The expected number of informative families in a study of size n is therefore nP.

For the multiplicative model, x1 took the values 2, 1 and 0 for the genotypes M1M1, M1M2 and M2M2, respectively. Since a model with x1 and x2 is a full model, the variable x2 can take any non-additive values; we used 1, 1 and 0 for the above genotypes, respectively.

For each of 10,000 simulations, we fitted the CLR models using the function clogit in the survival package of the statistical program R (Ihaka and Gentleman 1996). We first tested the full model with x1 and x2 and the reduced model with x1 only and recorded the number of results significant at 5% using a likelihood ratio test. These results were as expected, given the work of other authors (e.g. Schaid 1996, 1999) and are omitted. However, we also performed a test based on the difference of deviances for these two models, as a test of deviations from the multiplicative models, and these results are presented here.

The regression analysis does not converge when the data do not allow the separation of the effects of the different parameters or deviate strongly from the pattern predicted by the model. Table 1 presents, for all genetic models considered, the proportion of the analyses of the full model that converged, together with the attributable risk and the expected proportion of families with an affected child that are informative, P. The attributable risk is defined as the population lifetime prevalence of the disease minus the disease penetrance for the least disease-related genotype, M2M2, as a proportion of the population lifetime prevalence. In our notation, the attributable risk is 1−1/(m2r2+2m(1−m) r1+(1−m)2).

Table 1 Properties of the nine genetic models considered, including attributable risk values (Schaid and Sommer 1993), expected proportion of informative families in a sample (P) and the percentage of simulations (out of 10,000) that reached convergence for the logistic regression model involving parameters x1 and x2, for n=100 and n=200 simulated families. M multiplicative, A additive, D dominance, R recessive

When m=0.5, 75% of families are expected to be informative, but this figure is much lower for m=0.1. The convergence rate for the analysis of the full model with n=100 is at least 0.60 when m=0.1 and 0.95 when m=0.5. With larger samples, convergence is almost certain for most models with both m=0.1 and 0.5. Convergence for the model involving x1 only is almost identical to that for the full model.

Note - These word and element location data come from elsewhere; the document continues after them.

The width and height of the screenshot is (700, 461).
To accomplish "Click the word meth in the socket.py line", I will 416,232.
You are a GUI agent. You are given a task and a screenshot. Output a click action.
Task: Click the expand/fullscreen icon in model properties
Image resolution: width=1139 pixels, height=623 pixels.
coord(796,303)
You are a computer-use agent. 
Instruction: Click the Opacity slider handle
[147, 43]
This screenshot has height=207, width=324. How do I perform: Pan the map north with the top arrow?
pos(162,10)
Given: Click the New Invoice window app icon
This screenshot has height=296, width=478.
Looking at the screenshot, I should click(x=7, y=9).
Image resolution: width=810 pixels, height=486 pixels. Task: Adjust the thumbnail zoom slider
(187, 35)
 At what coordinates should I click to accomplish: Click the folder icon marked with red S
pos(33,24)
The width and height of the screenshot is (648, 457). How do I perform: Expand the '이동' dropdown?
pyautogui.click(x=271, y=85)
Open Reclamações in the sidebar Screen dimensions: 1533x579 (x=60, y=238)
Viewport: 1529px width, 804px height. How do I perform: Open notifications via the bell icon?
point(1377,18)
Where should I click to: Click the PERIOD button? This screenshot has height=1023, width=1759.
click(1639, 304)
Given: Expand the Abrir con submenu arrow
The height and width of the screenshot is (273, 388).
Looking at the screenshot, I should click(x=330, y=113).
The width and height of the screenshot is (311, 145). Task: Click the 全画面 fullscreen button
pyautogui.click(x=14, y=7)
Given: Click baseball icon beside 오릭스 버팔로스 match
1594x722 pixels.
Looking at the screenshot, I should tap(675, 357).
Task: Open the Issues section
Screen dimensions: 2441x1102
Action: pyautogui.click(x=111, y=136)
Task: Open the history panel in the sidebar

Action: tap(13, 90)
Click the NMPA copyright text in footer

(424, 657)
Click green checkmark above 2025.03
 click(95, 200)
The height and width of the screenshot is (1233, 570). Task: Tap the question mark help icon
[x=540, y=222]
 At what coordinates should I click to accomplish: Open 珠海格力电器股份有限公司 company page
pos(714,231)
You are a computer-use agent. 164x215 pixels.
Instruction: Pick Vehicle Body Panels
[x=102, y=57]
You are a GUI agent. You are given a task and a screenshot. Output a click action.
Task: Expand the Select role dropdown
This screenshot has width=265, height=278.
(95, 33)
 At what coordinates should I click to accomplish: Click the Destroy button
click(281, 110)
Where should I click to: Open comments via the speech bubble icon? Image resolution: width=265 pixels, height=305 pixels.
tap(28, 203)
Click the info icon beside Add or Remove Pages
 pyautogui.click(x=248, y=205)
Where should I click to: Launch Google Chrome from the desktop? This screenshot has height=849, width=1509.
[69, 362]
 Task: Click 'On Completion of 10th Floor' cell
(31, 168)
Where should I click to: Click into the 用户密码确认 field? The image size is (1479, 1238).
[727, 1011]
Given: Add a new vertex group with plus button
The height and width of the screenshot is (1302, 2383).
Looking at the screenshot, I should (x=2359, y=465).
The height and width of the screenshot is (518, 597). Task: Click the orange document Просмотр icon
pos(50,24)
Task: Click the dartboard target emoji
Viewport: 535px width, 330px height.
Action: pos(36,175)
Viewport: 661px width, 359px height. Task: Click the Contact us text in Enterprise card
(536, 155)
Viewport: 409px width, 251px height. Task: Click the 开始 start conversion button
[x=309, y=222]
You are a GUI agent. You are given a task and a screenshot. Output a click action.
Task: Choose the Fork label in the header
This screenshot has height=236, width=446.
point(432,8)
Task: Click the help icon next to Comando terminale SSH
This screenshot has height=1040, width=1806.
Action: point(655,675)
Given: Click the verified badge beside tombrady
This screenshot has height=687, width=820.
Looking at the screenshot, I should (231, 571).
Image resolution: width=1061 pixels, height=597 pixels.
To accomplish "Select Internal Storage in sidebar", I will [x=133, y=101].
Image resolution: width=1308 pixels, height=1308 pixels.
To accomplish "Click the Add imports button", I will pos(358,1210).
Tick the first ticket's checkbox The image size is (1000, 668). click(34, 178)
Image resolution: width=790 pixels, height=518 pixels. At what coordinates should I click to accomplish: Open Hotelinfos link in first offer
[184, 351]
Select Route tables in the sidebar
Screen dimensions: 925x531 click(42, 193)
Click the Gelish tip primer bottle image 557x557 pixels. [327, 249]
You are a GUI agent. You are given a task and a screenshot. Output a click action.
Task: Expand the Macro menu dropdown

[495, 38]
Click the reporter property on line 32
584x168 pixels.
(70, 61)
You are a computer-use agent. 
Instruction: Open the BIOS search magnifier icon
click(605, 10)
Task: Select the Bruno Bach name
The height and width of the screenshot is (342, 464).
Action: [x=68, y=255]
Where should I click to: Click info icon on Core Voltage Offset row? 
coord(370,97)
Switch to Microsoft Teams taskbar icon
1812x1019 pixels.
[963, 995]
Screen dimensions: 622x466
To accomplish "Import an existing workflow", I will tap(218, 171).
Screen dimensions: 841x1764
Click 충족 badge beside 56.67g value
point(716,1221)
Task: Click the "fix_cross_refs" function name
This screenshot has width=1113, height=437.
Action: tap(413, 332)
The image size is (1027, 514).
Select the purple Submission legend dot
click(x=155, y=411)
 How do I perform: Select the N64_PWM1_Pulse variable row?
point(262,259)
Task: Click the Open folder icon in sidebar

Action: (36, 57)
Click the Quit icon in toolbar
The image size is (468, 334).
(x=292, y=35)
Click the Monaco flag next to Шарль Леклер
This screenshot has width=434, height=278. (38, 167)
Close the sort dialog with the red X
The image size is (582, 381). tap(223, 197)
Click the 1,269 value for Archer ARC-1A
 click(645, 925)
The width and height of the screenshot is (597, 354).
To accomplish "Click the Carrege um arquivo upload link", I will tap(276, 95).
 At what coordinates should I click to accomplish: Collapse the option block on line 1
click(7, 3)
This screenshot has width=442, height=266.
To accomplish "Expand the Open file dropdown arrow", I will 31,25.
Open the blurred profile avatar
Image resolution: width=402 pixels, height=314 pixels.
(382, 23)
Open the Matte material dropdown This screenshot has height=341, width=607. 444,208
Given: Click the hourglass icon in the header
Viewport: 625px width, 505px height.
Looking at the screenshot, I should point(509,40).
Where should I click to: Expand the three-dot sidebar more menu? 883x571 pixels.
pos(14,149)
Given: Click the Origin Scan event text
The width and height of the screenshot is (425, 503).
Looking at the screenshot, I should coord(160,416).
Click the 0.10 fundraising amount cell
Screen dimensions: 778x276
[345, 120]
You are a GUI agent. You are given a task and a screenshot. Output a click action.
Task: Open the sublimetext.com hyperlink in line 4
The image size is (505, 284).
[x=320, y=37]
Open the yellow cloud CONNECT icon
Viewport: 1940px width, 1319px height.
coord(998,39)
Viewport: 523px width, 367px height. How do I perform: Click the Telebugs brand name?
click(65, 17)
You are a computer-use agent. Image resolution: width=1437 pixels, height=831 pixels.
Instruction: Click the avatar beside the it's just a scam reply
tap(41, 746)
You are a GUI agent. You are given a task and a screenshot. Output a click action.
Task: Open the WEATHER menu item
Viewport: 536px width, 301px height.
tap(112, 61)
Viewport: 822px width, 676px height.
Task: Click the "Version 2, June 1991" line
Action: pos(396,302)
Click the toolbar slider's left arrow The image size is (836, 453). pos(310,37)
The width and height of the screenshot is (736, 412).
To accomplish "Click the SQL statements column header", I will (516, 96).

Table 1 also shows the power, calculated from the simulations that converged, of the test at a 5% significance level based on the additional variation explained by fitting x2 having already fitted x1, a test indicated in Table 1 by x2|x1. This test has the correct power, 0.05, when the null or the multiplicative model holds and has power of at least 30% when m=0.1 for all the stronger models except the additive model when n=100. The power is very low for all the weaker models. When m=0.5, the power increases to about 30% for the stronger dominance and recessive models even with n=100, but the power for the weaker additive model is again very low.

As expected, the predictions of the weak additive model are similar to those of the multiplicative model. Otherwise, there is sufficient power in the test to suggest that the regression on the multiplicative term x1 only should always be calculated and the amount of variation explained by the full model then compared with the amount explained by this single term regression. Depending on the results of the test for non-multiplicative effects, the data can then be summarised in terms of estimates, together with confidence intervals, of either the relative risks for all three genotypes or the multiplicative effect of the allele.